Yeah. The gdb command sequence I reported is essentially doing PTRACE_SETREGSET immediately followed by PTRACE_GETREGSET with no intervening execution. And while that is a visible manifestation of the bug, what I really care about is the modifications being reflected in the execution of the ptracee. I could add code to read back the value via PTRACE_GETREGSET too if desired.
Yeah, that would be nice and completes the test cycle pretty robustly if the value written isn't "trivial" - and 'flipping' is fine:
If so, then the testcase should be mostly fine, except would it make sense to use something less trivial than clearing the permission bitmask:
xstate_bv = (u64 *)(xsave + 512);
*xstate_bv &= ~(1 << 9);
if I'm reading the code right? A 01010101 bitmask perhaps?
So there's two tests (the two PTRACE_SETREGSET calls). The first one tests modifying the PKRU value stored in the XSTATE. I actually meant this to negate the existing PKRU value and flip all the bits but I realize now I wrote ! instead of ~ (! is the bitwise negation operator in Rust, which is what I do most of the time). !PKRU is still different from PKRU though, so the test does fail on affected kernels and pass after the fix which the child sees that the PKRU value did change somehow and doesn't take the early exit(1).
Yeah, flipping the bits is even better, as it excercises all the bits.
The second part, which you've highlighted, tests clearing the PKRU bit in the XSTATE_BV field. This would cause an XRSTOR to set PKRU to the hardware init value (0) and the test checks that the value is indeed zero (by having the child exit with the PKRU register value as its return code, and then checking that the child exited with code 0).
OK - I missed the 'PKRU == exit code' trick in the child, although *technically* the range of exit codes is restricted, with silent clipping of bits, so it's not a full 32-bit return code. I'd suggest exiting with a known exit code instead if the PKRU value departs from expectations. A debug session in that case will tell all the details - in the general case we don't really expect these tests to fail.
Thanks,
Ingo

# # # # #

▶ Request 1:
According to the PKRU discussion, what value would XRSTOR set PKRU to after the PKRU bit in the XSTATE_BV field is cleared?
▶ Request 2:
Copy out the PKRU discussion word for word, starting with "Yeah, flipping the" and going on through "tests to fail.".

▶ Supplied material:
# # # # #

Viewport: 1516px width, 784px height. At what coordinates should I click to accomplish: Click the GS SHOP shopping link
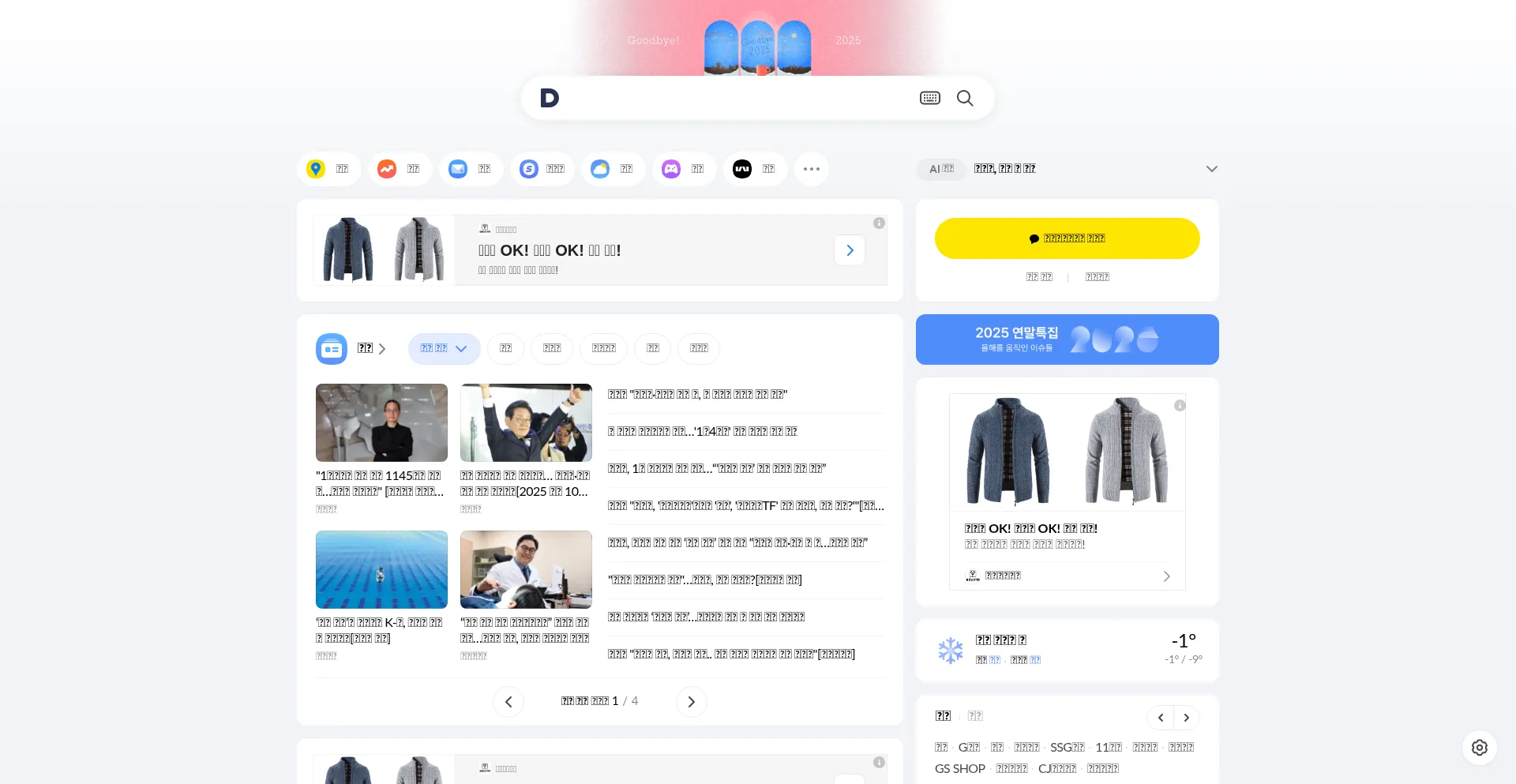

# # # # #

▶ Written answer 1:
The hardware init value, 0.

▶ Written answer 2:
Yeah, flipping the bits is even better, as it excercises all the bits.
The second part, which you've highlighted, tests clearing the PKRU bit in the XSTATE_BV field. This would cause an XRSTOR to set PKRU to the hardware init value (0) and the test checks that the value is indeed zero (by having the child exit with the PKRU register value as its return code, and then checking that the child exited with code 0).
OK - I missed the 'PKRU == exit code' trick in the child, although *technically* the range of exit codes is restricted, with silent clipping of bits, so it's not a full 32-bit return code. I'd suggest exiting with a known exit code instead if the PKRU value departs from expectations. A debug session in that case will tell all the details - in the general case we don't really expect these tests to fail.